Interview mit Richard Trechmann „Wir hatten in einigen Bereichen unseren Zauber verloren“

Danone will in Deutschland wieder wachsen. Im Interview mit der LP erklärt Richard Trechman, seit März 2018 Country Manager DACH, wie der Hersteller wieder zum Trendsetter werden möchte und warum Danone mit einer neuen freiwilligen Nährwertkennzeichnung voranprescht.

Donnerstag, 05. Juli 2018 - Molkereiprodukte
Bettina Röttig
Artikelbild „Wir hatten in einigen Bereichen unseren Zauber verloren“
Bildquelle: Martin Hangen

Herr Trechman, nach einigen internationalen Stationen sind Sie seit rund vier Monaten bei Danone Dairy für die Region DACH zuständig. Was haben Sie seitdem über deutsche Verbraucher gelernt?
Richard Trechmann: Bevor ich nach München kam, wurde mir oft gesagt, deutsche Konsumenten sind komplizierter, der Markt ist schwieriger. Die Bundesbürger achten natürlich stärker auf den Faktor Preis-Leistung. Ich glaube aber nicht, dass sie generell komplizierter sind oder nicht auch hochwertige Produkt-Konzepte akzeptiert würden. Als Danone müssen wir jedoch mehr Zeit darauf verwenden, die Verbraucher besser zu verstehen.

Das klingt nach Problemen. Was läuft nicht rund?
Wir haben in den letzten zehn Jahren in einigen Bereichen unseren Zauber verloren. 2008 ist das Geschäft im Zuge der Wirtschaftskrise noch einmal härter geworden. Die Kategorie der Milchfrischeprodukte hat sich jedoch relativ schnell erholt und weist aktuell ein Wachstum von rund vier Prozent auf, einige Nischensegmente wachsen noch dynamischer. Das Wachstum ging jedoch an uns vorbei, wir haben seit 2008 an Umsatz eingebüßt. Der Grund hierfür ist meiner Meinung nach, dass wir aufgehört haben, uns um die Basics zu kümmern, vor allem den Verbrauchern zuzuhören und Innovationen zu liefern.

Welche Maßnahmen haben Sie als erstes ergriffen, um gegenzusteuern und Ihren Zauber zurückzuerlangen?
Die Verbraucher und deren Bedürfnisse verändern sich schnell. Wir müssen in der Lage sein, uns dem schnell anzupassen. Daher war es uns zunächst wichtig, eine bessere Kommunikation mit den Kunden und Verbrauchern aufzubauen.
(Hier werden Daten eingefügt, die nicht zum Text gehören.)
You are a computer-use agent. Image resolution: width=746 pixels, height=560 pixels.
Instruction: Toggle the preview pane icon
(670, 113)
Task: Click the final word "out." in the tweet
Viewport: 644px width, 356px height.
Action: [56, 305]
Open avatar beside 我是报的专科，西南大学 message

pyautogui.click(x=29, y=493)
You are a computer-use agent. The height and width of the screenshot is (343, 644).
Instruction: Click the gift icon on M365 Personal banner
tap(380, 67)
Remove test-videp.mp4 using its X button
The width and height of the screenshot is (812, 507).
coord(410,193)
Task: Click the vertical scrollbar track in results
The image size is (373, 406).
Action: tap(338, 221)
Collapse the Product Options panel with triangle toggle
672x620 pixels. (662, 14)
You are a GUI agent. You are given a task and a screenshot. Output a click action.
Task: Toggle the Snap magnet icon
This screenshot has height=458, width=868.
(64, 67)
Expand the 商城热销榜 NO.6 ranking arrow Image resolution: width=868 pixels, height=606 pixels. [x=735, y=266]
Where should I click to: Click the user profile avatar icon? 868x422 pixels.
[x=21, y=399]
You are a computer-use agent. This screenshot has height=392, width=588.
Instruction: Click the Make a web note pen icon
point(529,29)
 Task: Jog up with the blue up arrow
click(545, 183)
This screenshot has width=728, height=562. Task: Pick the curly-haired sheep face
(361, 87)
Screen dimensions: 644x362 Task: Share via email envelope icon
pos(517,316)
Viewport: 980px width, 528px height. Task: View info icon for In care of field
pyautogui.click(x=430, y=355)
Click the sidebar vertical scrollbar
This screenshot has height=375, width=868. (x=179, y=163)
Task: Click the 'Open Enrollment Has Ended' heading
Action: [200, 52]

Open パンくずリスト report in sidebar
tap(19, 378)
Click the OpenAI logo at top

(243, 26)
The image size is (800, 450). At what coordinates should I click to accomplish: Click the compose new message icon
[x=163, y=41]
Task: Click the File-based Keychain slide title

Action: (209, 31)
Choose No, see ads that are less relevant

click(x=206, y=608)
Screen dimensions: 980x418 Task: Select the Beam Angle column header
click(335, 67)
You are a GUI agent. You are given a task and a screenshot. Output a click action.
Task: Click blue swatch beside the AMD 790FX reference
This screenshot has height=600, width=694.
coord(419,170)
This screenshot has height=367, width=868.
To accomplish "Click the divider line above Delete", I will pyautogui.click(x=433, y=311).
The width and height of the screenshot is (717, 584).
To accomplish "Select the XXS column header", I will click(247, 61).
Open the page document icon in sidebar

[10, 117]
Wenn wir genau zuhören, können wir aus den Erkenntnissen ganz klar ableiten, wo unsere USPs sind und in welchen Segmenten wir wachsen können. Wichtig ist zudem eine Mission für Danone Deutschland.

Welche ist das?
Wir wollen „Menschen jeden Alters mit gesünderen Lebensmittelalternativen und Trend-Marken begeistern“. Die deutschen Verbraucher wünschen sich gesündere Produkte, diese bieten wir ihnen und wollen dies noch weiter ausbauen, aber unsere Produkte sind derzeit noch nicht die trendigsten.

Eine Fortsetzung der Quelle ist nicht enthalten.